# Tyres...Again!



## wackywyco (Apr 30, 2007)

Hi, I know there was a thread running recently on the subject of non-availability of 215/70 R15 motorhome type tyres......but has anyone found a source yet? MOT today passed but with advisory on perished tyres (24000 mls!) just had a quick ring round locally and cannot get price or estimated delivery...Trip booked for September,don't want to risk it...Help!!


----------



## bognormike (May 10, 2005)

is this the thread?

http://www.motorhomefacts.com/ftoptitle-108670-desperately-seeking-tyres.html

I've moved your post to the wheels & tyres forum (where that one is!)


----------



## richardjames (Feb 1, 2006)

I have fitted some Toyo H08 and am pleased with them - there seems to be some mail order one available eg tyrewizard.co.uk
Try a google for Toyo H08


----------



## wackywyco (Apr 30, 2007)

Sorted! working through yellow pages, found a
local 'Independant' tyre dealer,really helpful, phoned me back to say he can get me a set of Michelins for Wednesday. His distributor had seven sets in stock! excellent.......breath again,hopefully.


----------



## BillCreer (Jan 23, 2010)

Got two fitted this afternoon by ATS. Manufactured date was 2611.
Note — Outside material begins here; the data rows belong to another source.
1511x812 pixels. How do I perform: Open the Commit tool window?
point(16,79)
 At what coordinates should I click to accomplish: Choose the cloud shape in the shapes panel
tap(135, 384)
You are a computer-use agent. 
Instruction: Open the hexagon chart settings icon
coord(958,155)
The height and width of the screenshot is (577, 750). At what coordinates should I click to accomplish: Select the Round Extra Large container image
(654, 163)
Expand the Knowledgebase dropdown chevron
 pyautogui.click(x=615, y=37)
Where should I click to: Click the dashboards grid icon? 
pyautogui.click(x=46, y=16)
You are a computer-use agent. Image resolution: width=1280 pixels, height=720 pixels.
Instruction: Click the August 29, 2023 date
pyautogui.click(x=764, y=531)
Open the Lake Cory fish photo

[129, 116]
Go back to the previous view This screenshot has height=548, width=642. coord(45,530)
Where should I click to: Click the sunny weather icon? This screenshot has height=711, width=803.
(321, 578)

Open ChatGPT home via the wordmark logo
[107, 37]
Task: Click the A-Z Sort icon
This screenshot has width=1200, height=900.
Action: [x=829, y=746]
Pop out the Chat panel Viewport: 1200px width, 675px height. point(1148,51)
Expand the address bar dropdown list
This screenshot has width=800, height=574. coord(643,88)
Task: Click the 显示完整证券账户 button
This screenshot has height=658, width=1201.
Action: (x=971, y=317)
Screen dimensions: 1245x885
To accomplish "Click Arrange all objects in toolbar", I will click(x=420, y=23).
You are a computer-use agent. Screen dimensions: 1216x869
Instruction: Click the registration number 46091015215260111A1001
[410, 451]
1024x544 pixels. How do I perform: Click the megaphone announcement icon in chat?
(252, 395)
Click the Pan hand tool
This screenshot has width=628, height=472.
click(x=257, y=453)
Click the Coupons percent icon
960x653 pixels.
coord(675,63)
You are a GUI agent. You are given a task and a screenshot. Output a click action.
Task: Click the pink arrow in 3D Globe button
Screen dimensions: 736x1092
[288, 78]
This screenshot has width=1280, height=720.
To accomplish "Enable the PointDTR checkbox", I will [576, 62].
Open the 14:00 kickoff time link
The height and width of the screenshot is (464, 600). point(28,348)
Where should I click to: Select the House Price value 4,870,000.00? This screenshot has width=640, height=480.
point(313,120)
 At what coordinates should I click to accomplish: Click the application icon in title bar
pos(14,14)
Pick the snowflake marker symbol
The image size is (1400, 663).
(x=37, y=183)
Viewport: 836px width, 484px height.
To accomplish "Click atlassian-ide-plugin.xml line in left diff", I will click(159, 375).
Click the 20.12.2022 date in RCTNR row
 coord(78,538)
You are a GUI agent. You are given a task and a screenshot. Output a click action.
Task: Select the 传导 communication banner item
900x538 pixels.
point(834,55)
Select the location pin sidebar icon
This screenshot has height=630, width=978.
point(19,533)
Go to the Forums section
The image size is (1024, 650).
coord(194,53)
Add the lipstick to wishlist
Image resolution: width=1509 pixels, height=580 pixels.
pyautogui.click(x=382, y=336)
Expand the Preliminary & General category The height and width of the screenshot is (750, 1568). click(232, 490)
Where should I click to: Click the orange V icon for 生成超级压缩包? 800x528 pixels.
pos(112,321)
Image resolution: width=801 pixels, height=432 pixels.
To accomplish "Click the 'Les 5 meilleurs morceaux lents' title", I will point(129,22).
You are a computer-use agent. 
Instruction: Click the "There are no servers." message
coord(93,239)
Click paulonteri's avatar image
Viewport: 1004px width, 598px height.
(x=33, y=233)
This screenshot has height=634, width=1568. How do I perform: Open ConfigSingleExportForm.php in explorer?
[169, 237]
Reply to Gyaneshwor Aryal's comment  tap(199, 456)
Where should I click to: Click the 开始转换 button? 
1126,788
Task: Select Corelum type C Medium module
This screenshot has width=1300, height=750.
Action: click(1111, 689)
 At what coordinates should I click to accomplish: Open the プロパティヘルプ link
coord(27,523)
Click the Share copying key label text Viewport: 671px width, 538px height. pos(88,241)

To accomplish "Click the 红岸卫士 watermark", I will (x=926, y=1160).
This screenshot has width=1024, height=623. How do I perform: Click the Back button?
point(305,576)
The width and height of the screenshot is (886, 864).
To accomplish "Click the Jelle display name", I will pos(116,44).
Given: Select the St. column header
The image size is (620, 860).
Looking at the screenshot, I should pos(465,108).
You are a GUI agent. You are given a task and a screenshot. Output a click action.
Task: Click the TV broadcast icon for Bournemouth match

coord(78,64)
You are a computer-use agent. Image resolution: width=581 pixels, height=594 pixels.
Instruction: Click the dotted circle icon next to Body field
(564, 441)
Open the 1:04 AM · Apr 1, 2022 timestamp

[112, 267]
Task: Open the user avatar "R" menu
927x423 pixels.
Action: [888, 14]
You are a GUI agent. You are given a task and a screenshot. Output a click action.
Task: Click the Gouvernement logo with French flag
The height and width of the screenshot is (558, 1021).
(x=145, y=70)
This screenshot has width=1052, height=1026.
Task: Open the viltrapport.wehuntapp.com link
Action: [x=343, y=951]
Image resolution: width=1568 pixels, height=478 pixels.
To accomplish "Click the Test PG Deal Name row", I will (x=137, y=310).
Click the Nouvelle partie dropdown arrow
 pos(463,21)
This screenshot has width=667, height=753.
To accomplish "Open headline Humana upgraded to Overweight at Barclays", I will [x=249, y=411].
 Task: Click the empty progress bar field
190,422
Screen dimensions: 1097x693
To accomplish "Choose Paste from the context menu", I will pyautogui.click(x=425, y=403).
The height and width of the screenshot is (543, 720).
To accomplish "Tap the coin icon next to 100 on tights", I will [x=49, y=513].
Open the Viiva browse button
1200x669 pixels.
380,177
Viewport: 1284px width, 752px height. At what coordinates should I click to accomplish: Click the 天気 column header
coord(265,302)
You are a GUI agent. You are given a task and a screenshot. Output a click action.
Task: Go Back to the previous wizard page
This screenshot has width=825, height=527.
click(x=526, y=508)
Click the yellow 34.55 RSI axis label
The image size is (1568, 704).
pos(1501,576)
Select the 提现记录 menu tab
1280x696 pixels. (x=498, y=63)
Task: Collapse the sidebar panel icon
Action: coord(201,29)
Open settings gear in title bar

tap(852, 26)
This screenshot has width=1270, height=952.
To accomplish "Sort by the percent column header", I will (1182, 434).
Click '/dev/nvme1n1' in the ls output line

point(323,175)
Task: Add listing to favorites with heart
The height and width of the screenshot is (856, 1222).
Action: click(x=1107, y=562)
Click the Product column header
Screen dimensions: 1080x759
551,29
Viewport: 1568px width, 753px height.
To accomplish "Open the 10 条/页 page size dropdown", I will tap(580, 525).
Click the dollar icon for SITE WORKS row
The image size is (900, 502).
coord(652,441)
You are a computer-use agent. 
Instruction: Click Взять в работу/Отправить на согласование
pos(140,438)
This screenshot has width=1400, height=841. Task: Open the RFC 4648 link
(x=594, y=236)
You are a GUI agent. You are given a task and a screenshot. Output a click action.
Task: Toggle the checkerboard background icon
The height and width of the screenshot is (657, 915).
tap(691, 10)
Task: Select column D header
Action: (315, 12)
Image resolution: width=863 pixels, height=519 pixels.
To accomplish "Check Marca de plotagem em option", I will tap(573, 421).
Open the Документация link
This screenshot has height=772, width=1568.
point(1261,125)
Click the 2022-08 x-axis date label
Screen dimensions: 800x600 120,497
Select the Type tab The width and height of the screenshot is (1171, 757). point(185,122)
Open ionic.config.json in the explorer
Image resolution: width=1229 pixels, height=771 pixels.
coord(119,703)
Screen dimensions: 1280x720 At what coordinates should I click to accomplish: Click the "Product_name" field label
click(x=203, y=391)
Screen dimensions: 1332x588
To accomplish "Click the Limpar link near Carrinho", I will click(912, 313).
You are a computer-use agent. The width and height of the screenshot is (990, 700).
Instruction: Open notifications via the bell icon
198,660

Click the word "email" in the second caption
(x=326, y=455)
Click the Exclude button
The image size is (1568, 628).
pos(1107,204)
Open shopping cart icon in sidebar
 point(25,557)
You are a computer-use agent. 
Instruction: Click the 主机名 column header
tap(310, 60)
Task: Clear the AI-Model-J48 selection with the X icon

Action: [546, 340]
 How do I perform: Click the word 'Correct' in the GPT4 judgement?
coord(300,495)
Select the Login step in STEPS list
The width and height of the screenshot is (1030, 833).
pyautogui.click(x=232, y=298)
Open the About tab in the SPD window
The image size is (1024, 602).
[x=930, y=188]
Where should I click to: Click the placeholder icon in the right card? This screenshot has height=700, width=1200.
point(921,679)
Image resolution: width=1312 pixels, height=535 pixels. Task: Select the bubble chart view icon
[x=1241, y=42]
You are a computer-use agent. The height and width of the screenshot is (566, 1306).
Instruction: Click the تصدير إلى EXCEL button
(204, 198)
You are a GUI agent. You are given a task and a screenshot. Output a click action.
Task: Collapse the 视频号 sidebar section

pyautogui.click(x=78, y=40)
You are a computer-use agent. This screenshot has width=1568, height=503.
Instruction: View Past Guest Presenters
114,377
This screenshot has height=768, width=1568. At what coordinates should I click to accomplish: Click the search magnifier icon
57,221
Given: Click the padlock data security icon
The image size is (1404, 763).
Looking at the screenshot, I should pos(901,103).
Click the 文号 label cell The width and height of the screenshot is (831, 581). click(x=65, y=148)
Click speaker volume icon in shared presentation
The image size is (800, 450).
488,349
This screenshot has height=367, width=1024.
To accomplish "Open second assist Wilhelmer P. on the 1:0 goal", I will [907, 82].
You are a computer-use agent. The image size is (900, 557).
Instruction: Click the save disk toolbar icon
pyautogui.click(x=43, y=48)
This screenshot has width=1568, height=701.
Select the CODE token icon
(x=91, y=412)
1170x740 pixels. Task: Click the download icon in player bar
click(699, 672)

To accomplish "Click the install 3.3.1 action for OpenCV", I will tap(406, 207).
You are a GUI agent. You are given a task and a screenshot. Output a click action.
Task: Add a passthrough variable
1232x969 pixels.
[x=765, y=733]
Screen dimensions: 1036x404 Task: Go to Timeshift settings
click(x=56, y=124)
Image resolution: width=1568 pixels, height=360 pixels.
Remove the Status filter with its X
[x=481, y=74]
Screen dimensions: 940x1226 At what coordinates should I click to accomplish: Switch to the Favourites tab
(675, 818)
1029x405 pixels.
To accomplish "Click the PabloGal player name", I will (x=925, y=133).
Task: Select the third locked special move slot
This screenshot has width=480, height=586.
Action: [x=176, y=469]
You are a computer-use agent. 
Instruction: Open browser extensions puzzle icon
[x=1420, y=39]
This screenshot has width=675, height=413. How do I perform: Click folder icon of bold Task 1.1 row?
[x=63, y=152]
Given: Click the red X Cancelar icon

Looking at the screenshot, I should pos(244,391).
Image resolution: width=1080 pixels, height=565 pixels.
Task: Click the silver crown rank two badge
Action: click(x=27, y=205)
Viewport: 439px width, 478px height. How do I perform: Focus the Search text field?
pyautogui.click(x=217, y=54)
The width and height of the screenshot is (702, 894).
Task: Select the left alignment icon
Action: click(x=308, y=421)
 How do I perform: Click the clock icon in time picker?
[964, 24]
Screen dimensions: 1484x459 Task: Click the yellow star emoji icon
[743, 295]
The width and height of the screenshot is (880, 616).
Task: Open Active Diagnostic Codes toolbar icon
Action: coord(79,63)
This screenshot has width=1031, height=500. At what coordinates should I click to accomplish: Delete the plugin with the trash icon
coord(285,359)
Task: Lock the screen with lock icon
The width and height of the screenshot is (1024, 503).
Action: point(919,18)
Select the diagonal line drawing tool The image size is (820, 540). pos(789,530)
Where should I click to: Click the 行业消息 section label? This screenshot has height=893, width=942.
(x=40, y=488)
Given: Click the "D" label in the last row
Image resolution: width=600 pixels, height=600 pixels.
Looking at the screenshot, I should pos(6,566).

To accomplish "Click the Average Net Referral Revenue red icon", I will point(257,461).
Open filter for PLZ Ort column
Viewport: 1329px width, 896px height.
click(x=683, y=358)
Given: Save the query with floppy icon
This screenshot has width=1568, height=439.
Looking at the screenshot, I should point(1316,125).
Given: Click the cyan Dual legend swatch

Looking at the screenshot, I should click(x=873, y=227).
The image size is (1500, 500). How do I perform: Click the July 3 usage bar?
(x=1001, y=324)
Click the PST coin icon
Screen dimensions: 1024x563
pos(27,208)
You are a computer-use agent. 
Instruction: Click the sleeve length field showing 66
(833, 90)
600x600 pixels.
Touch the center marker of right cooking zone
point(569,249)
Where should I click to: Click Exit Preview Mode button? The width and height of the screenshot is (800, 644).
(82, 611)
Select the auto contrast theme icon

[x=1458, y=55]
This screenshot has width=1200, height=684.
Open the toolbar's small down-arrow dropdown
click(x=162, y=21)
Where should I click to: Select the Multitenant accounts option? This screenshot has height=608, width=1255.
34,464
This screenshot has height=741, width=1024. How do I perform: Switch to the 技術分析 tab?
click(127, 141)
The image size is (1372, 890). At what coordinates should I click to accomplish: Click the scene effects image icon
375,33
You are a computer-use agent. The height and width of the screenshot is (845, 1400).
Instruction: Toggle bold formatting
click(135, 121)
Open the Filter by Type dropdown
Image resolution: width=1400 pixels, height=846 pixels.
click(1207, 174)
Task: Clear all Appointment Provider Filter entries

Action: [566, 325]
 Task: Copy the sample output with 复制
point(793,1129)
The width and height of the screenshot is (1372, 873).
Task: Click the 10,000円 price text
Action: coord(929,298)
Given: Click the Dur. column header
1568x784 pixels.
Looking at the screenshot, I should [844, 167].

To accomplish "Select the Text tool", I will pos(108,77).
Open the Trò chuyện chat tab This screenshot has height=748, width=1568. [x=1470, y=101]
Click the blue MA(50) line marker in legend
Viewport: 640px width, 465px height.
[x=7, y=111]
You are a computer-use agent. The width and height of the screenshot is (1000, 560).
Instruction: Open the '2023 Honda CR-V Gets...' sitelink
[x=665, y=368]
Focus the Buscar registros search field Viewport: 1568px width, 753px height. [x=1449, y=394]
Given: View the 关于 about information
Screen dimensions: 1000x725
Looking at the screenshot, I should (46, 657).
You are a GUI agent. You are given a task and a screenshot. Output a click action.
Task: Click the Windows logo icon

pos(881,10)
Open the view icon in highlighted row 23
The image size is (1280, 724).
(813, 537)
Don't miss out on the Michelin offer £25 fuel vouchers on purchasing two Tyres and I think £50 for four.


----------



## Jezport (Jun 19, 2008)

Found this review on the Toyo Tyre

Toyo H08 Reviews
Given 23% (breakdown) while driving a Ford Falcon BF (215-60-16-T)
Driving on mostly town for 15,000 easy going miles
These tyres are absoulte rubbish and quite dangerous in the wet, having very little ability to get rid of water.
Also have no "bite" an grass or other smooth surfaces.
They feel like they are made of concrete with poor ride quality and constant flat spotting when left standing.
I now have to throw these tyres away as they are only 20% worn, but my life is worth more than these tyres.
Spend a bit more and get some decent tyres!
tyre reviewed on April 18, 2011


----------



## BillCreer (Jan 23, 2010)

If you have purchased 2 or more Michelin tyres of any size since 27th June then ring 0845 366 1587 and get your £25 fuel vouchers.


----------



## rogerblack (May 1, 2005)

Jezport said:


> Found this review on the Toyo Tyre
> 
> Toyo H08 Reviews
> Given 23% (breakdown) while driving a Ford Falcon BF (215-60-16-T)
> ...


It's the TOYO H09 that you want for excellent wet, mud (including 'bite' on wet grass) &snow performance on a moho


----------



## mixyblob (May 3, 2011)

Iv'e just fitted 6 Conti Vanco Campers to my Hobby, as the Michelin Campers that were on it had about as much grip as Teflon on sheet ice.
The Conti's did quite well in this http://www.motorcaravanning.com/vehicles/tyre_test.htm
test, which made me choose them.


----------



## Jezport (Jun 19, 2008)

mixyblob said:


> Iv'e just fitted 6 Conti Vanco Campers to my Hobby, as the Michelin Campers that were on it had about as much grip as Teflon on sheet ice.
> The Conti's did quite well in this http://www.motorcaravanning.com/vehicles/tyre_test.htm
> test, which made me choose them.


I had the conti vanco tyres on my last van a FWD transit and found them useless on grass but fine on road. May have been the van but I can say that my current van, A 2.8jtd Fiat Tag is a lot better on grass and mud.


----------



## Rabbiteer (Dec 25, 2008)

I read the same article as mixyblob and as I use the van all year round I decided to change to Contis when I needed new tyres, my van was a brand spanking new LWB Ducato conversion in Jan 09 with Pirelli Chrono so I thought it would be some while but I have just found a lage gash in the tread of a rear tyre so had to change it.
Took off the spare. WHAT!!!!!!
All 4 wheels have 215 70 R 15 C 109/107 S
but the spare as supplied by Fiat is a 225 70 R 15 C 112/110 S
Never noticed that when I checked the pressure.
The Fiat Owners manual is no help at all.
I have never had a problem with the Pirellis but the fronts are barely 1/3 worn


----------